** Задание 1 **
Перепишите без изменений строки из списка: всё, начиная со строки, где стоит «The image size is (1350, 731).», и до строки с «pos(895,551)» включительно.

Когда мы читаем "Ад" впервые, перед нами проходят чередой чудовищные, но ясные образы, они связаны, они друг друга дополняют. Вот мелькает человек, и мы запоминаем его по одной совершенной фразе, как эта, например, где говорится про гордого Фаринату дельи Уберти[246]:
ed el s 'ergea col petto e con la fronte,
come avesse I'inferno in gran dispitto
А он, чело и грудь вздымая властно,
Казалось, ад с презреньем озирал.
Видим мы и длинные сцены, которые остаются в памяти сами по себе. Мне кажется, сильнее всего трогают при первом чтении эпизоды с Брунетто Латини[247](песнь XV), с Улиссом[248](песнь XXVI), с Бертраном де Борном[249](песнь XXVIII), с мастером Адамо[250](песнь XXX) и с Уголино[251](песнь XXXIII).
Хотя я считаю, что не стоит пропускать другие эпизоды, и советую дождаться этих сцен, я все же помню, что именно они привлекли меня при первом чтении, особенно сцены с Брунетто и Улиссом, к которым меня не подготовили ни аллюзии, ни цитаты. Их можно сопоставить; хотя в первой Данте говорит о своем любимом наставнике, а во второй — о легендарном герое античного эпоса, обе они поражают нас. Мы испытываем то удивление, которое Эдгар По считал самой сутью поэзии[252]. Лучший пример — последние строки, где Данте отпускает погибшего учителя, которого так любил и чтил:
Poi si rivolse, е parve di coloro
che coronno a Verona il drappo verde
per la campagna; e parve di costoro
quegli che vince, поп colui che perde
Он повернулся и бегом помчался,
Как те, кто под Вероною бежит
К зеленому сукну, причем казался
Тем, чья победа, а не тем, чей стыд.

** Задание 2 **
Дословно воспроизведите часть отрывка об «Аде»: всё, начиная со слов «Когда мы читаем» и до слов «с презреньем озирал.» включительно.

** Извлечённые записи данных **

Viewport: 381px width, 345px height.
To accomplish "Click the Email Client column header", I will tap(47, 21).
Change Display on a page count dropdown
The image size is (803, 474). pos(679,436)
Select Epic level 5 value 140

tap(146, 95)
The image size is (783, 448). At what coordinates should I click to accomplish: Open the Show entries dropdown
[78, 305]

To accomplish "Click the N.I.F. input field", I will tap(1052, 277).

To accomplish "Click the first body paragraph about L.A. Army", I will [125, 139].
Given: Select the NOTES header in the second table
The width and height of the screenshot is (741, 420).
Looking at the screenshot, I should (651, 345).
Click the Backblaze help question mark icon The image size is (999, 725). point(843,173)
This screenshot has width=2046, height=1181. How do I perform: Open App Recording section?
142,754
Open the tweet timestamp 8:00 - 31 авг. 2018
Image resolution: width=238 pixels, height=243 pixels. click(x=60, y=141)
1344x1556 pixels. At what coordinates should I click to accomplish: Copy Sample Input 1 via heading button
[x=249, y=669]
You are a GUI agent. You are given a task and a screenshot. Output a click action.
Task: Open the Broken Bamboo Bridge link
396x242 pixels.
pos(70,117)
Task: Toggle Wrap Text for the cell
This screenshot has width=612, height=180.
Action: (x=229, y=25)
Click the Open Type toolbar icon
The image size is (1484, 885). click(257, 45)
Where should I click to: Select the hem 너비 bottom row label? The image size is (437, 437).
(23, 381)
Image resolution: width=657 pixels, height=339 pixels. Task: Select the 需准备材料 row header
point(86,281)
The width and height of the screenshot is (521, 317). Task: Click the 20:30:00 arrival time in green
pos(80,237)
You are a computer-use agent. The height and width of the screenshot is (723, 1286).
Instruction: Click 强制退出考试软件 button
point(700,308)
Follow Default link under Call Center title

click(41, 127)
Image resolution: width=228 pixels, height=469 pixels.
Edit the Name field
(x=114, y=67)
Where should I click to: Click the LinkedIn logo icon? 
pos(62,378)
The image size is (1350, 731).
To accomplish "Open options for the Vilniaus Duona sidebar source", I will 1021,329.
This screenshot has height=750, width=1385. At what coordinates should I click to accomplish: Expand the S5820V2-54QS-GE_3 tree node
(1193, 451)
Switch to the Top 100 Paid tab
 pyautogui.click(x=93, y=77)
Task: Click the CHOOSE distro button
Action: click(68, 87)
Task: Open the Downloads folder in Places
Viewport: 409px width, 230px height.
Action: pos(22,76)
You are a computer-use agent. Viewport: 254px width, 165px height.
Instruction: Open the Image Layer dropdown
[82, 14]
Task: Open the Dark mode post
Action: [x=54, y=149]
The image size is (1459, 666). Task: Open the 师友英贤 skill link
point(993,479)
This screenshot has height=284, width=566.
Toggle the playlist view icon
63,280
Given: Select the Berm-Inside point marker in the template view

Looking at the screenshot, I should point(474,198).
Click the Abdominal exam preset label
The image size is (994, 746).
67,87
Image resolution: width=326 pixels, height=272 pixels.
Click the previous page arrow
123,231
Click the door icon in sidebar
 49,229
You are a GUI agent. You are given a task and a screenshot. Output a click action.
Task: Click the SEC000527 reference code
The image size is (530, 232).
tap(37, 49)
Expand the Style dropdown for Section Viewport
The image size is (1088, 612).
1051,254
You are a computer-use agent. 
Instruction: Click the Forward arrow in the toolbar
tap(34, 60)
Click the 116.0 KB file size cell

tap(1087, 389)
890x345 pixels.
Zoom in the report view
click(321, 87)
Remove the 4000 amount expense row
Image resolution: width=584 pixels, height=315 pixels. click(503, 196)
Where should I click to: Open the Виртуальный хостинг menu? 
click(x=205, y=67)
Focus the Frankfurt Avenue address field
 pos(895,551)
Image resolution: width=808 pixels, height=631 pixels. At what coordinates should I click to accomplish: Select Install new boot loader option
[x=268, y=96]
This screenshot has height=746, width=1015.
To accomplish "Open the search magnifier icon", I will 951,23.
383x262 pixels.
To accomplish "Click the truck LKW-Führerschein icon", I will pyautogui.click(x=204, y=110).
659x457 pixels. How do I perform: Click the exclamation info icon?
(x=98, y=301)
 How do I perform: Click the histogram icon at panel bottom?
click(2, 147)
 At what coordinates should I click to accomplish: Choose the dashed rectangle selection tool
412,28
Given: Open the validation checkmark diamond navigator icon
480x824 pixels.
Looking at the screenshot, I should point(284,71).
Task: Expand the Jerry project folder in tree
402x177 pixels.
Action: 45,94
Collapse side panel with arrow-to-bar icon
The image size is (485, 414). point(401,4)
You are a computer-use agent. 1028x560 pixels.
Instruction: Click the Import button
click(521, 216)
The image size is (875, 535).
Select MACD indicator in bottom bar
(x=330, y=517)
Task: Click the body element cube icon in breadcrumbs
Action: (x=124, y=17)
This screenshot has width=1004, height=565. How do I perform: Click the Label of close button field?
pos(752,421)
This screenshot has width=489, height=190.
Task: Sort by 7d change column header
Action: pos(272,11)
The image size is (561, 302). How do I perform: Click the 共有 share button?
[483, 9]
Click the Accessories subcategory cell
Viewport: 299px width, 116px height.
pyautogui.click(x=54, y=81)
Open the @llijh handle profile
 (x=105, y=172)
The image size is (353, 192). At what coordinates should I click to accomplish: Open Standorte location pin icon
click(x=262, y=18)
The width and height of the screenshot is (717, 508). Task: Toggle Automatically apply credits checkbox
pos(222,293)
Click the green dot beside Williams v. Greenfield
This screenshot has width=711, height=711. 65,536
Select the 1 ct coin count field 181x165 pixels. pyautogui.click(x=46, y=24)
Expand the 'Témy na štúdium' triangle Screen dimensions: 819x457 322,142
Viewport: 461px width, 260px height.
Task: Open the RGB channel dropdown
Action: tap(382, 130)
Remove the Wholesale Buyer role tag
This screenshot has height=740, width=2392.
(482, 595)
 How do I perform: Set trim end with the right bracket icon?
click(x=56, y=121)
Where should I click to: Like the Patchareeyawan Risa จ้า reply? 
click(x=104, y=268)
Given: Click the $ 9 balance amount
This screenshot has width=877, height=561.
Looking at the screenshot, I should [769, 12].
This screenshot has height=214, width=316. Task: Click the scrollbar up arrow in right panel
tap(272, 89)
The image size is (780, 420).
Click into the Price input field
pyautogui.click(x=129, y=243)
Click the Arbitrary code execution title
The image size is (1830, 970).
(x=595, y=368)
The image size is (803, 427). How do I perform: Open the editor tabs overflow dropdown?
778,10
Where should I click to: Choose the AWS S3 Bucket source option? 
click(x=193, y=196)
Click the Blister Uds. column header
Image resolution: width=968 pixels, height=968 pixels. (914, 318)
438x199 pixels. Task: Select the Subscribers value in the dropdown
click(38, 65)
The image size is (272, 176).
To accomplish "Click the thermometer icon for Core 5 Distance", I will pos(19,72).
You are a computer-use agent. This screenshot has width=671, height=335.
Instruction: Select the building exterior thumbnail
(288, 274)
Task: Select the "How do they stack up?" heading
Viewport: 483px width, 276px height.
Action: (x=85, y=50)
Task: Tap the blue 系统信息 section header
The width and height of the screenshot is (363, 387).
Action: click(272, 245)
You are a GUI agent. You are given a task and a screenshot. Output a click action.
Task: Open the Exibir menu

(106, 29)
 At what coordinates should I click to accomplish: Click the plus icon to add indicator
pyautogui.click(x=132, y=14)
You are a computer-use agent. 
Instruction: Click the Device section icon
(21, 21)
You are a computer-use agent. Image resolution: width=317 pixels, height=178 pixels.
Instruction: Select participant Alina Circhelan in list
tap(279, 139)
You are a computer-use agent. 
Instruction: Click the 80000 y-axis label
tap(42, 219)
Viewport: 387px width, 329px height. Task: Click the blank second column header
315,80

** Результат выполнения 1 **
The image size is (1350, 731).
To accomplish "Open options for the Vilniaus Duona sidebar source", I will 1021,329.
This screenshot has height=750, width=1385. At what coordinates should I click to accomplish: Expand the S5820V2-54QS-GE_3 tree node
(1193, 451)
Switch to the Top 100 Paid tab
 pyautogui.click(x=93, y=77)
Task: Click the CHOOSE distro button
Action: click(68, 87)
Task: Open the Downloads folder in Places
Viewport: 409px width, 230px height.
Action: pos(22,76)
You are a computer-use agent. Viewport: 254px width, 165px height.
Instruction: Open the Image Layer dropdown
[82, 14]
Task: Open the Dark mode post
Action: [x=54, y=149]
The image size is (1459, 666). Task: Open the 师友英贤 skill link
point(993,479)
This screenshot has height=284, width=566.
Toggle the playlist view icon
63,280
Given: Select the Berm-Inside point marker in the template view

Looking at the screenshot, I should point(474,198).
Click the Abdominal exam preset label
The image size is (994, 746).
67,87
Image resolution: width=326 pixels, height=272 pixels.
Click the previous page arrow
123,231
Click the door icon in sidebar
 49,229
You are a GUI agent. You are given a task and a screenshot. Output a click action.
Task: Click the SEC000527 reference code
The image size is (530, 232).
tap(37, 49)
Expand the Style dropdown for Section Viewport
The image size is (1088, 612).
1051,254
You are a computer-use agent. 
Instruction: Click the Forward arrow in the toolbar
tap(34, 60)
Click the 116.0 KB file size cell

tap(1087, 389)
890x345 pixels.
Zoom in the report view
click(321, 87)
Remove the 4000 amount expense row
Image resolution: width=584 pixels, height=315 pixels. click(503, 196)
Where should I click to: Open the Виртуальный хостинг menu? 
click(x=205, y=67)
Focus the Frankfurt Avenue address field
 pos(895,551)

** Результат выполнения 2 **
Когда мы читаем "Ад" впервые, перед нами проходят чередой чудовищные, но ясные образы, они связаны, они друг друга дополняют. Вот мелькает человек, и мы запоминаем его по одной совершенной фразе, как эта, например, где говорится про гордого Фаринату дельи Уберти[246]:
ed el s 'ergea col petto e con la fronte,
come avesse I'inferno in gran dispitto
А он, чело и грудь вздымая властно,
Казалось, ад с презреньем озирал.